- _EXERCISE MATERIALS_
+++

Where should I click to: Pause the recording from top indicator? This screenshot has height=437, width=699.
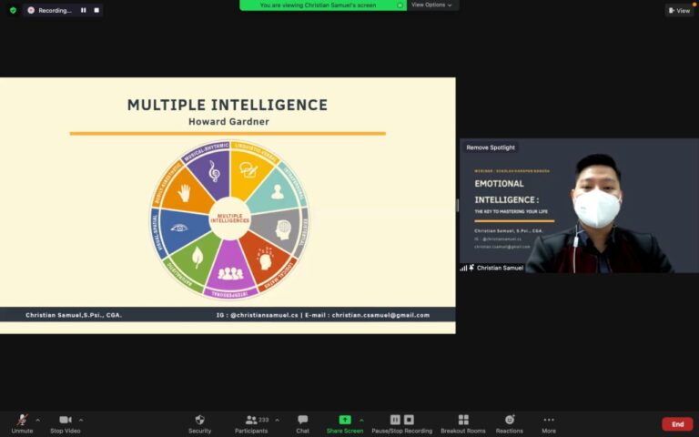click(83, 10)
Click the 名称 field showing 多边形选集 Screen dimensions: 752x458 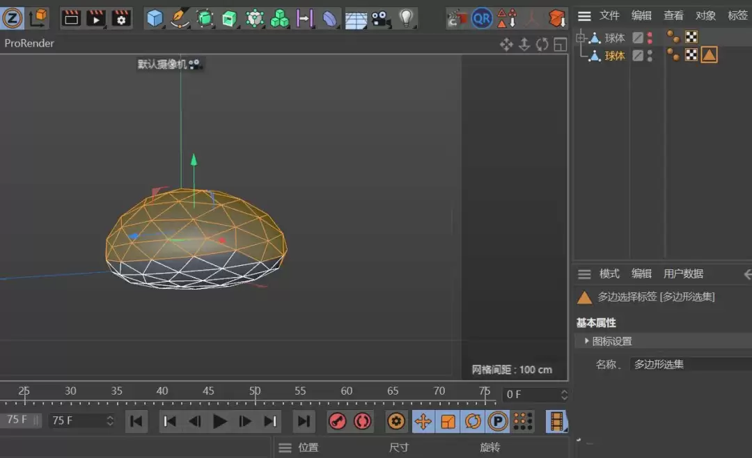[x=658, y=363]
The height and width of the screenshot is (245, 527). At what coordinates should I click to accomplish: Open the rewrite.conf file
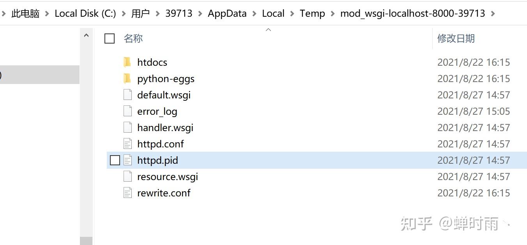point(164,193)
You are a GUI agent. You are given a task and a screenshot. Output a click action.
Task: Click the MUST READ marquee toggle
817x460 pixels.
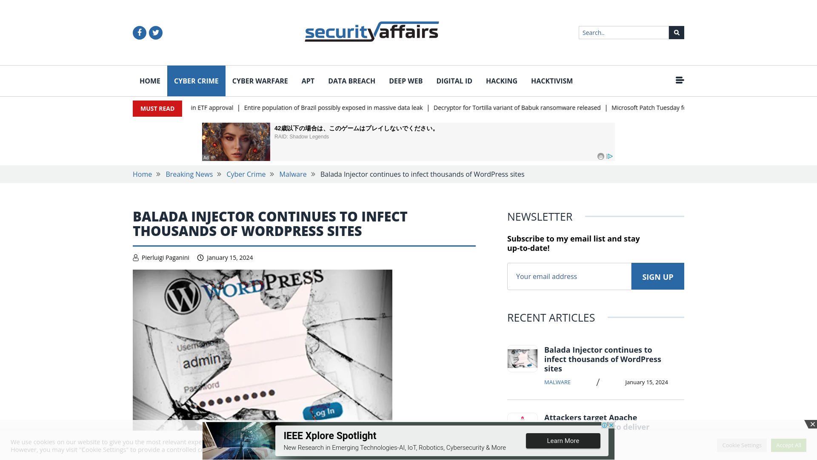157,109
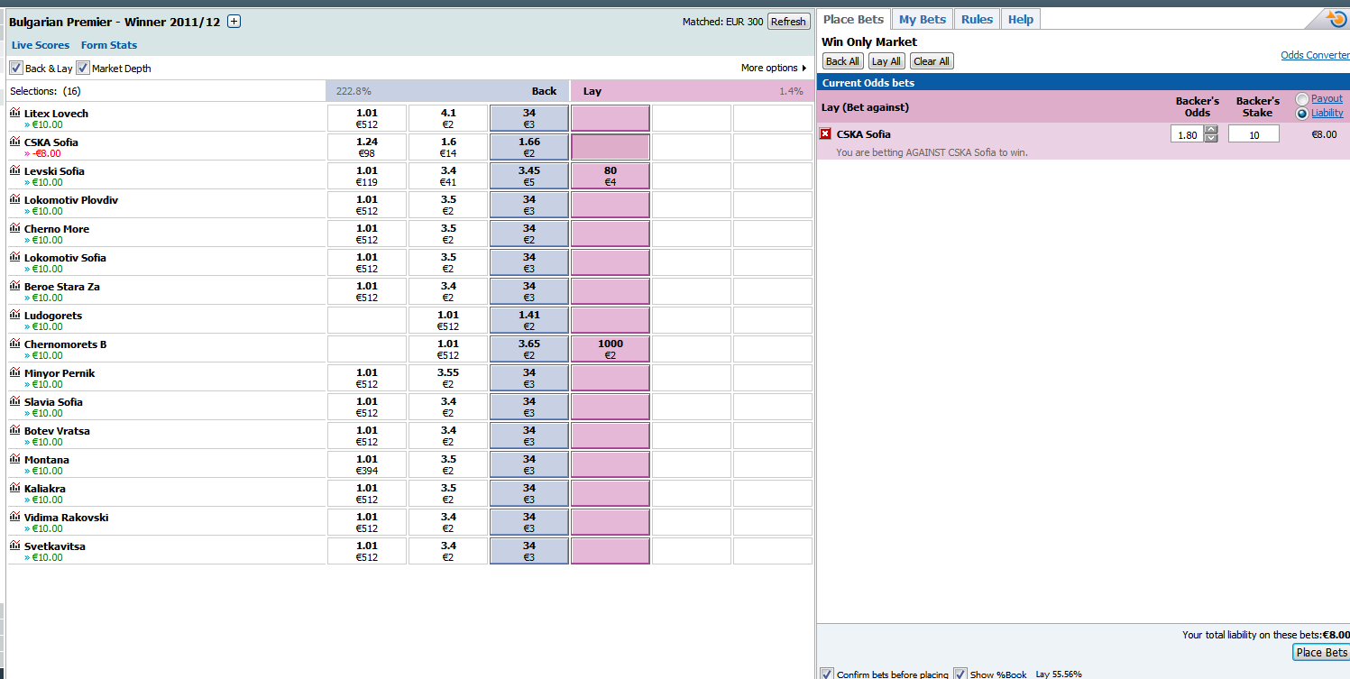Toggle Confirm bets before placing checkbox
Viewport: 1350px width, 679px height.
[x=827, y=674]
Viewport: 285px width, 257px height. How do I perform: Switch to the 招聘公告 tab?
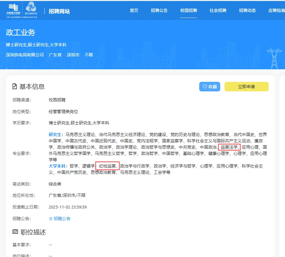[159, 10]
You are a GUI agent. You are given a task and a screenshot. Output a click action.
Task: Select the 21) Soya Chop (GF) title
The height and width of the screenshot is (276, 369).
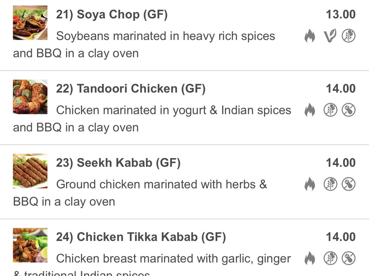pyautogui.click(x=112, y=15)
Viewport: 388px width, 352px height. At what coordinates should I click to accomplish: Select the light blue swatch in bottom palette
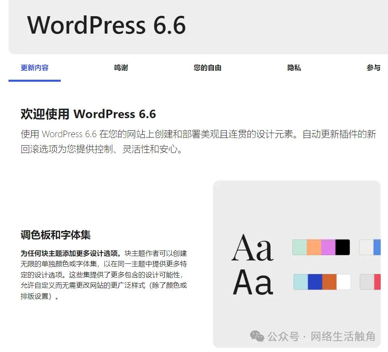[300, 282]
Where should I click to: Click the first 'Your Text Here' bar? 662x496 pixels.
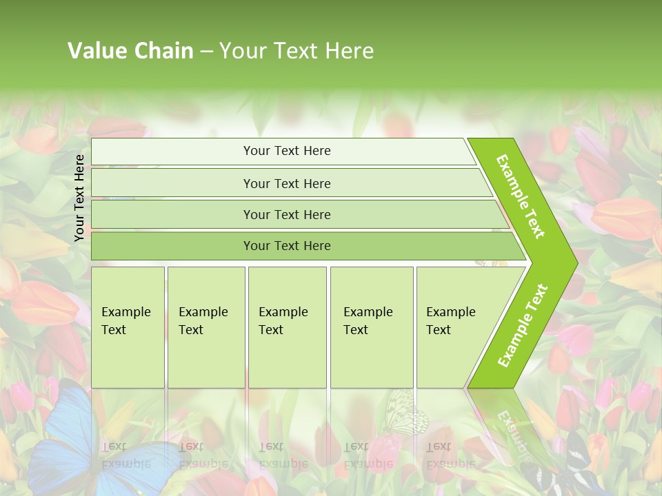pyautogui.click(x=283, y=151)
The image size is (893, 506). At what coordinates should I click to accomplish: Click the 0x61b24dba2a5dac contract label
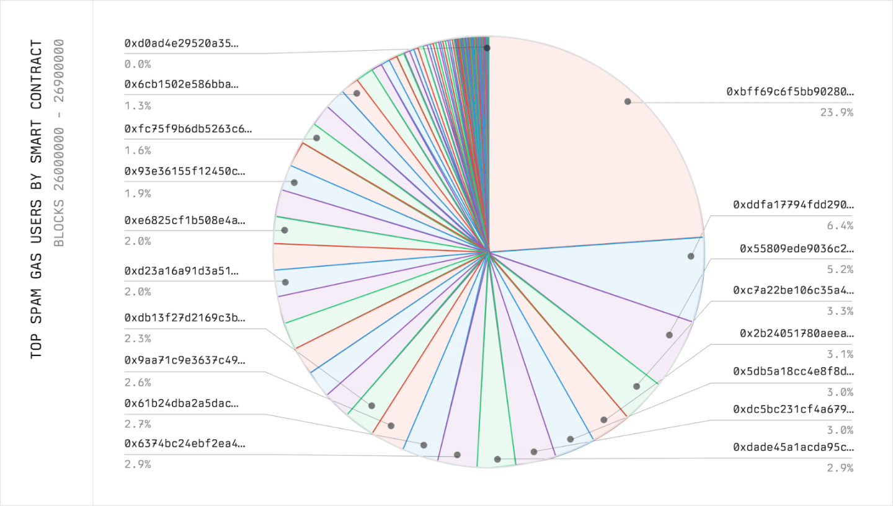coord(181,404)
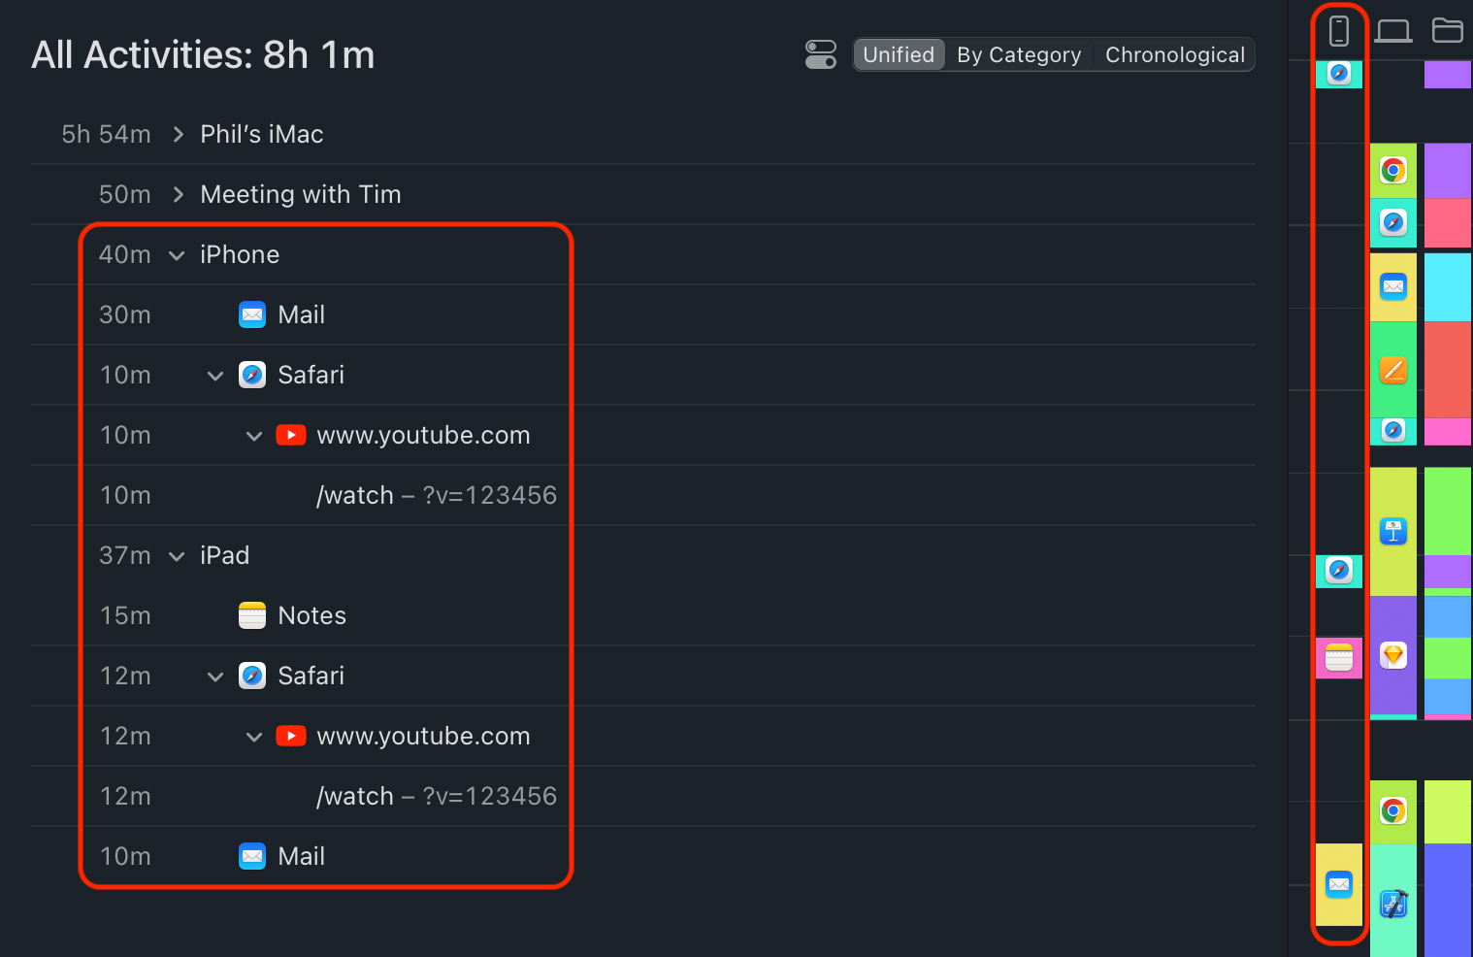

+++

- _INSTRUCTIONS FOR THE TASK_
Nothing but the lines from the one that contains "The image size" through the end of the material above is to be reproduced, exactly and without pictures.

- _YOUR SOLUTION_
The image size is (893, 506). At what coordinates should I click to accomplish: Click the 0x61b24dba2a5dac contract label
coord(181,404)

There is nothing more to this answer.